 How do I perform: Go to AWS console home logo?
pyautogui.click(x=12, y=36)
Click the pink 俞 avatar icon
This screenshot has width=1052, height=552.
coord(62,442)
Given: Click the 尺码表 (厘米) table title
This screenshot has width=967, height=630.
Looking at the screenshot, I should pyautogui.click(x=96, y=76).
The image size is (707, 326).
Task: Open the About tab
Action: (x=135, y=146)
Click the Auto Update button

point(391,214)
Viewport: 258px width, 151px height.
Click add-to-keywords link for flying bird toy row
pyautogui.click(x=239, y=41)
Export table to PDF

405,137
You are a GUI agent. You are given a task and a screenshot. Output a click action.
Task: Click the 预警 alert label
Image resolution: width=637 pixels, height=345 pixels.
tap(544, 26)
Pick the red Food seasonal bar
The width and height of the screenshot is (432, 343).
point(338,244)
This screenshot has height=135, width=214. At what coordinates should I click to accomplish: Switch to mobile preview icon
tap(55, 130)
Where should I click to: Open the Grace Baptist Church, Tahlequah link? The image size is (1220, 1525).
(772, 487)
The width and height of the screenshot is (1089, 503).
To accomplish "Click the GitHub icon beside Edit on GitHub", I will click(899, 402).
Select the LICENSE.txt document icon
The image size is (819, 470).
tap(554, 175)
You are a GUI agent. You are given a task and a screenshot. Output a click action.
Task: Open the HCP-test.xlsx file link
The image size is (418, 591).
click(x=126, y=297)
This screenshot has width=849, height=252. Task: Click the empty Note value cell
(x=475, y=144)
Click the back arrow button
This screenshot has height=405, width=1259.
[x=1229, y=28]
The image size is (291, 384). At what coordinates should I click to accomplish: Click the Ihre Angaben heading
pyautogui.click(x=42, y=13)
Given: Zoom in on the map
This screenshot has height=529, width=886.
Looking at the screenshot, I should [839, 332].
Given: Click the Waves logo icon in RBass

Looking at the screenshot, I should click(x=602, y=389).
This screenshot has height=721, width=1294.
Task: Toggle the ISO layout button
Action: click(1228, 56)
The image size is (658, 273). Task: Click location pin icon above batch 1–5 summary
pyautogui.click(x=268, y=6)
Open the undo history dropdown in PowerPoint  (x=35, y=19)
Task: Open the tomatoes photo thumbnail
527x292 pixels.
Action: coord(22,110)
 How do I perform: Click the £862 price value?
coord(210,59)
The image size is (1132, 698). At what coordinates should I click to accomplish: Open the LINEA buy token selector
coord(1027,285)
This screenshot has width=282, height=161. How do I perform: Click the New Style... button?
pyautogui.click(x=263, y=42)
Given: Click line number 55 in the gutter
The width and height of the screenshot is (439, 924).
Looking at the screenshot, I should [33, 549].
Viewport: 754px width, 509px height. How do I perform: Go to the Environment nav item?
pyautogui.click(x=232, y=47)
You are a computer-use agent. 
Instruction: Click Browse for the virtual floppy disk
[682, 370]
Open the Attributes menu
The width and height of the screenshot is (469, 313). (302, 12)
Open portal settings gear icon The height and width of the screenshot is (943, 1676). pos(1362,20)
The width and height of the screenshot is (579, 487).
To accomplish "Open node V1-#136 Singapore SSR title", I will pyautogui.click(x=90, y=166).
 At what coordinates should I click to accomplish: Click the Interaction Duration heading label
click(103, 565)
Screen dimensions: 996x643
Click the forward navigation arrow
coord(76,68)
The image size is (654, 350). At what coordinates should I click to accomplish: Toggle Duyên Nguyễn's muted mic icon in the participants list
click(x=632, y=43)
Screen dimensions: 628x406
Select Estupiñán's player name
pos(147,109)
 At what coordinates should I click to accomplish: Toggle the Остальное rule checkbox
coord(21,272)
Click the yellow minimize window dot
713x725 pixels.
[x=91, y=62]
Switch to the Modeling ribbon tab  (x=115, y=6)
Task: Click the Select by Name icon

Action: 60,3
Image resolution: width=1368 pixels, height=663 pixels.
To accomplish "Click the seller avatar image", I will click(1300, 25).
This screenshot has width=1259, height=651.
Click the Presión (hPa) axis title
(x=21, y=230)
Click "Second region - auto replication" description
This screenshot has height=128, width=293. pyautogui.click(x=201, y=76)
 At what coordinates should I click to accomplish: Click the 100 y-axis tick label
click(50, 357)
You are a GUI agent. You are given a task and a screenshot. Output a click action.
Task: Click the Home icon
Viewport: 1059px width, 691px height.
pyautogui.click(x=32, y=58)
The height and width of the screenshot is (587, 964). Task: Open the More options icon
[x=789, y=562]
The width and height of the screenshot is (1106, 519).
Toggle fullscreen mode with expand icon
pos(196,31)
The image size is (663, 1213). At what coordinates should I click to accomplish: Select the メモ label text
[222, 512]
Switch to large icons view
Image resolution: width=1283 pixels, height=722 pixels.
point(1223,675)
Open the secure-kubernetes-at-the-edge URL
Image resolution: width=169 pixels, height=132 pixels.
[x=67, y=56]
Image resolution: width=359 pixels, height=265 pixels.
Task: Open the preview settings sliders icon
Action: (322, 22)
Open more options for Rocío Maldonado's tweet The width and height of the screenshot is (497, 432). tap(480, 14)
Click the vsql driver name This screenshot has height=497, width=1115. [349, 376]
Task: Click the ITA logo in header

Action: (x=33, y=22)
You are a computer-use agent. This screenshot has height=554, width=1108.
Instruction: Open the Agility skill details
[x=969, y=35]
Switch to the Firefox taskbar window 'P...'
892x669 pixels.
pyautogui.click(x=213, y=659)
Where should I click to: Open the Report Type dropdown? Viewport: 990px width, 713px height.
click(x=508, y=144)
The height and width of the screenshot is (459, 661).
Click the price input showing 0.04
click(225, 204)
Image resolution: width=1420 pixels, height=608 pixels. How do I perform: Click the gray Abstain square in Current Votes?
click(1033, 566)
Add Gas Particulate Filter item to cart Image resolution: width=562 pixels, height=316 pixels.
────────────────────────────────────────
→ **AIM OF THE EXERCISE**
Swap each "GUI agent" in the records above for "screen assistant", then write out all the records again with nothing else changed.

→ **RESULT BELOW**
 How do I perform: Go to AWS console home logo?
pyautogui.click(x=12, y=36)
Click the pink 俞 avatar icon
This screenshot has width=1052, height=552.
coord(62,442)
Given: Click the 尺码表 (厘米) table title
This screenshot has width=967, height=630.
Looking at the screenshot, I should pyautogui.click(x=96, y=76).
The image size is (707, 326).
Task: Open the About tab
Action: (x=135, y=146)
Click the Auto Update button

point(391,214)
Viewport: 258px width, 151px height.
Click add-to-keywords link for flying bird toy row
pyautogui.click(x=239, y=41)
Export table to PDF

405,137
You are a screen assistant. You are given a task and a screenshot. Output a click action.
Task: Click the 预警 alert label
Image resolution: width=637 pixels, height=345 pixels.
tap(544, 26)
Pick the red Food seasonal bar
The width and height of the screenshot is (432, 343).
point(338,244)
This screenshot has height=135, width=214. At what coordinates should I click to accomplish: Switch to mobile preview icon
tap(55, 130)
Where should I click to: Open the Grace Baptist Church, Tahlequah link? The image size is (1220, 1525).
(772, 487)
The width and height of the screenshot is (1089, 503).
To accomplish "Click the GitHub icon beside Edit on GitHub", I will click(899, 402).
Select the LICENSE.txt document icon
The image size is (819, 470).
tap(554, 175)
You are a screen assistant. You are given a task and a screenshot. Output a click action.
Task: Open the HCP-test.xlsx file link
The image size is (418, 591).
click(x=126, y=297)
This screenshot has width=849, height=252. Task: Click the empty Note value cell
(x=475, y=144)
Click the back arrow button
This screenshot has height=405, width=1259.
[x=1229, y=28]
The image size is (291, 384). At what coordinates should I click to accomplish: Click the Ihre Angaben heading
pyautogui.click(x=42, y=13)
Given: Zoom in on the map
This screenshot has height=529, width=886.
Looking at the screenshot, I should [839, 332].
Given: Click the Waves logo icon in RBass

Looking at the screenshot, I should click(x=602, y=389).
This screenshot has height=721, width=1294.
Task: Toggle the ISO layout button
Action: click(1228, 56)
The image size is (658, 273). Task: Click location pin icon above batch 1–5 summary
pyautogui.click(x=268, y=6)
Open the undo history dropdown in PowerPoint  (x=35, y=19)
Task: Open the tomatoes photo thumbnail
527x292 pixels.
Action: coord(22,110)
 How do I perform: Click the £862 price value?
coord(210,59)
The image size is (1132, 698). At what coordinates should I click to accomplish: Open the LINEA buy token selector
coord(1027,285)
This screenshot has width=282, height=161. How do I perform: Click the New Style... button?
pyautogui.click(x=263, y=42)
Given: Click line number 55 in the gutter
The width and height of the screenshot is (439, 924).
Looking at the screenshot, I should [33, 549].
Viewport: 754px width, 509px height. How do I perform: Go to the Environment nav item?
pyautogui.click(x=232, y=47)
You are a computer-use agent. 
Instruction: Click Browse for the virtual floppy disk
[682, 370]
Open the Attributes menu
The width and height of the screenshot is (469, 313). (302, 12)
Open portal settings gear icon The height and width of the screenshot is (943, 1676). pos(1362,20)
The width and height of the screenshot is (579, 487).
To accomplish "Open node V1-#136 Singapore SSR title", I will pyautogui.click(x=90, y=166).
 At what coordinates should I click to accomplish: Click the Interaction Duration heading label
click(103, 565)
Screen dimensions: 996x643
Click the forward navigation arrow
coord(76,68)
The image size is (654, 350). At what coordinates should I click to accomplish: Toggle Duyên Nguyễn's muted mic icon in the participants list
click(x=632, y=43)
Screen dimensions: 628x406
Select Estupiñán's player name
pos(147,109)
 At what coordinates should I click to accomplish: Toggle the Остальное rule checkbox
coord(21,272)
Click the yellow minimize window dot
713x725 pixels.
[x=91, y=62]
Switch to the Modeling ribbon tab  (x=115, y=6)
Task: Click the Select by Name icon

Action: 60,3
Image resolution: width=1368 pixels, height=663 pixels.
To accomplish "Click the seller avatar image", I will click(1300, 25).
This screenshot has width=1259, height=651.
Click the Presión (hPa) axis title
(x=21, y=230)
Click "Second region - auto replication" description
This screenshot has height=128, width=293. pyautogui.click(x=201, y=76)
 At what coordinates should I click to accomplish: Click the 100 y-axis tick label
click(50, 357)
You are a screen assistant. You are given a task and a screenshot. Output a click action.
Task: Click the Home icon
Viewport: 1059px width, 691px height.
pyautogui.click(x=32, y=58)
The height and width of the screenshot is (587, 964). Task: Open the More options icon
[x=789, y=562]
The width and height of the screenshot is (1106, 519).
Toggle fullscreen mode with expand icon
pos(196,31)
The image size is (663, 1213). At what coordinates should I click to accomplish: Select the メモ label text
[222, 512]
Switch to large icons view
Image resolution: width=1283 pixels, height=722 pixels.
point(1223,675)
Open the secure-kubernetes-at-the-edge URL
Image resolution: width=169 pixels, height=132 pixels.
[x=67, y=56]
Image resolution: width=359 pixels, height=265 pixels.
Task: Open the preview settings sliders icon
Action: (322, 22)
Open more options for Rocío Maldonado's tweet The width and height of the screenshot is (497, 432). tap(480, 14)
Click the vsql driver name This screenshot has height=497, width=1115. [349, 376]
Task: Click the ITA logo in header

Action: (x=33, y=22)
You are a computer-use agent. This screenshot has height=554, width=1108.
Instruction: Open the Agility skill details
[x=969, y=35]
Switch to the Firefox taskbar window 'P...'
892x669 pixels.
pyautogui.click(x=213, y=659)
Where should I click to: Open the Report Type dropdown? Viewport: 990px width, 713px height.
click(x=508, y=144)
The height and width of the screenshot is (459, 661).
Click the price input showing 0.04
click(225, 204)
Image resolution: width=1420 pixels, height=608 pixels. How do I perform: Click the gray Abstain square in Current Votes?
click(1033, 566)
Add Gas Particulate Filter item to cart Image resolution: width=562 pixels, height=316 pixels.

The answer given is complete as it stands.